Up to 40 inborn errors could detected. There is only one Centre in the whole of the country for these diseases with a prevelance of one every 400 newborns
Nekane Lauzirika – DEIA (01-03-2008 )
Experts claim specific tests, newborn screening, to diagnose early rare metabolic diseases (ERM). These pathologies, affecting one for every 400 newborns, are caused by a genetic disorder (when the same genetic mutation occurs in both parents) altering the function of different metabolic pathways. Although unfrequent, there are a great number of them, making it even more difficult to diagnose. Currently, the State only has a centre for neonatal diagnosis of ERMs, located in Santiago de Compostela.
These aspects were addressed in the framework of the IV meeting of inborn metabolic disorsders held in Bilbao, with the assistance of specialists from across the State. In the opinion of the Coordinator of the meeting sponsored by Mead Johnson, Professor Pablo Sanjurjo from the Metabolic Diseases Unit of the Bilbao Cruces Hospital , the main problem that exists in relation to these diseases is if the diagnosis does not happen at the time of birth. “With the introduction of newborn screening we could detect up to 30 or 40 diseases of this kind at the time of birth.” “What makes possible that the child will receive a correct treatment right from the first weeks of life and avoiding the devlopment of other complications”.

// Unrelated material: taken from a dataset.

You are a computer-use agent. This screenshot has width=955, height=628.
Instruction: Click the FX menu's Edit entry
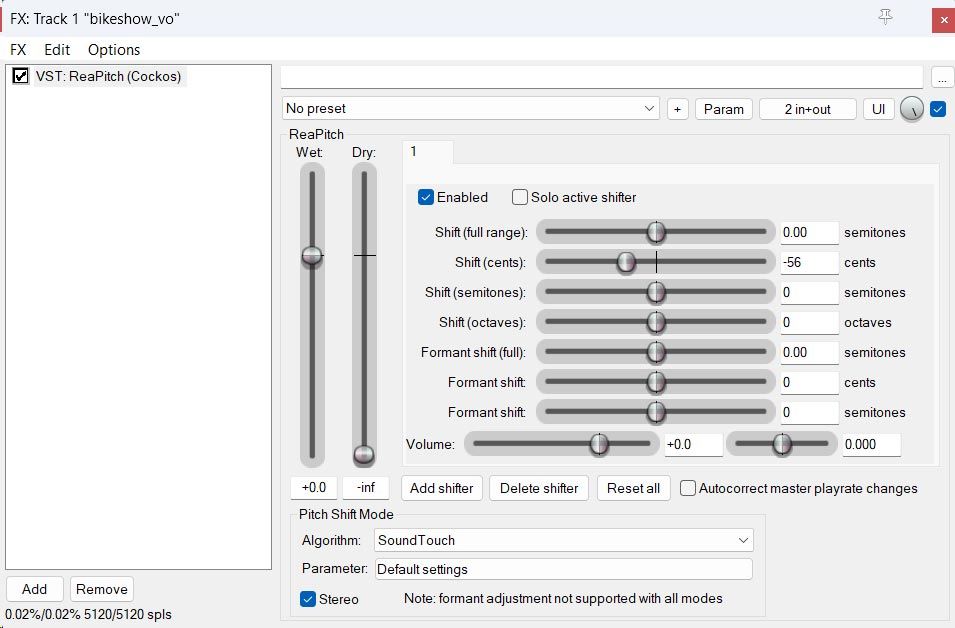pyautogui.click(x=56, y=49)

Early diagnosis is currently the most effective weapon against these diseases, which in the majority of cases are fatal or produce many sequels if not treated properly. “Everything depends on the pediatrician having an adequate training and sensitivity to suspect that it may be a metabolic disease”. It is often necessary to consult with a specialist in such diseases, who will make the definitive diagnosis and indicate the treatment. There “is the added difficulty that the methodology used to confirm the diagnosis is complex, so there is a high rate of under-diagnosis.”

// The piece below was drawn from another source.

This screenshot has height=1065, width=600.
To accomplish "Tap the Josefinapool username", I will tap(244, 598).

If the child has a metabolic acidosis (alteration of the acid-base balance of the body, resulting in an excessive acidity in the blood), a respiratory or neurological problem that does not respond to a known cause, immediately he has to be refered to the specialist, who, through specific laboratory tests will confirm the diagnosis. “Many times”, says this expert, “the child comes in a very advanced stage of the disease, with a serious prognosis, which could have been avoided with the newborn screening”.

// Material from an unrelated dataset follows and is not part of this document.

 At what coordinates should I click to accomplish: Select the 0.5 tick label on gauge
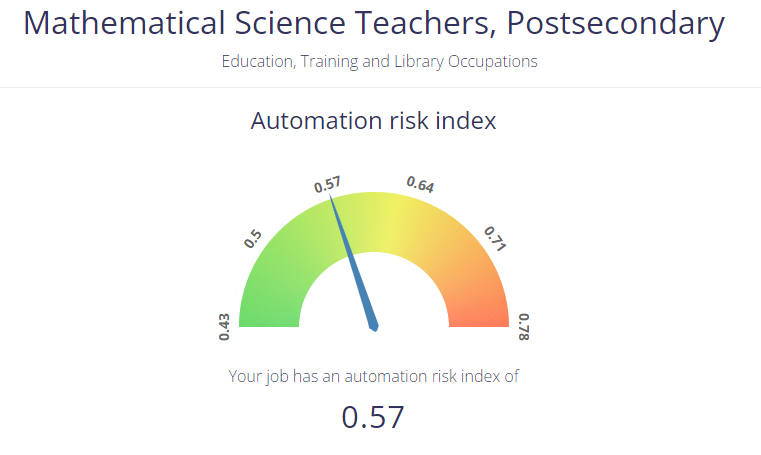point(253,238)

Both experts and those affected have been asking for a long time the need of clinical centres of reference. They are pathologies that require a multidisciplinary approach since they affect different organs, but the detection and management of these children should be done by a team specialized in these pathologies.
While in the State reference centres for 25 years thare has been two programs of newborn screening for congenital hypothyroidism (decreased production of thyroid hormone in a newborn) and phenylketonuria (the body can not metabolize the amino acid phenylalanine in the liver), yet remains another 20 or 30 rare inborn disorders for which it does not apply. “This is precisely what we are asking for all these diseases.” “We hope that now it is fashionable to talk about rare diseases, perhaps is the time to vindicate this need to the administrations”..
It is common that parents with children with ERM feel helpless in this situation, either because they do not have specialists on these diseases in their place of residence or even because of the strict dietary control these children follow.
According to Professor Pablo Sanjurjo, it is fundamental that the families will have the advice and support of psychologists and experts in nutrition and dietetics. “Hence the importance of reference centres”.